In search of wildflowers at Barnum Creek Nature Reserve
By Jenn Watt
A large group of hikers arrived at the Barnum Creek Nature Reserve on Saturday, May 11 keen to see the property recently donated to the Haliburton Highlands Land Trust by the Dobrzensky family and to learn about the wildflowers, leeks and other spring ephemerals that had popped up on the forest floor.
They were greeted with warm, sunny weather and (mercifully) very few blackflies as they followed the trails and examined plants that local horticulturalist Belinda Gallagher pointed out along the way.
Historian Leopoldina Dobrzensky met the group at the base of the trail to introduce the property, which she said was on the oldest road in the county: Gould’s Crossing.
“In 1864, 28 settlers came to Dysart and most of them settled first on the lakes, but the second wave were farmers and they were all on this road here,” Leopoldina said. “This was the most desirable land at the time, which of course later they realized it wasn’t good for farming, but they were told it was good.”

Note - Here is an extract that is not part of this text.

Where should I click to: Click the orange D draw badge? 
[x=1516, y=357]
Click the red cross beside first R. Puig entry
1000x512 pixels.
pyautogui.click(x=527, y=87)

Leopoldina and her daughter Margaret decided to gift 500 acres to the land trust, while retaining 100 acres of their own. The family bought the property in 1973, Margaret told County Life. She said the decision to give a portion of it to the land trust was an easy decision. “When you love something, you want to protect it,” she said.
Though the property is currently closed to the public, work is underway to develop and sign trails, thanks to funding from TD Friends of the Environment and Haliburton County Development Corporation, said Sheila Ziman, from the land trust.
“With those two grants we are now able to sign three trails … and a creek crossing,” she said, noting the organization hopes the work will be complete by the fall. Once the property is prepared, the public will be able to visit. The land trust is looking for donations to help with the project as well as volunteers to help with creating the trails, water crossing and with monitoring the trails once they’re established.
Gallagher started the walk by telling the group that the plants that poke up first are referred to as “spring ephemerals” because of their fleeting nature. They take advantage of the extra sunlight available before the deciduous trees leaf out. Among the plants she discussed: trout lilies, trilliums, leeks, sweet cicely, blue cohosh, horsetail, fly honeysuckle and sedges.
Although Gallagher noted that several forest plants are edible, she advised the group to be very careful if they intended to do so. For example, while some people pick and eat fiddleheads, which is an ostrich fern in its early stages, there are 15 different ferns in the area. Before you eat a fiddlehead from the forest, you need to be confident you’ve picked the right fern.
“You should know the plant you’re looking at before you start chowing down on it,” she said.
She recommended that those interested in learning more check out the book Forest Plants of Central Ontario by Brenda Chambers.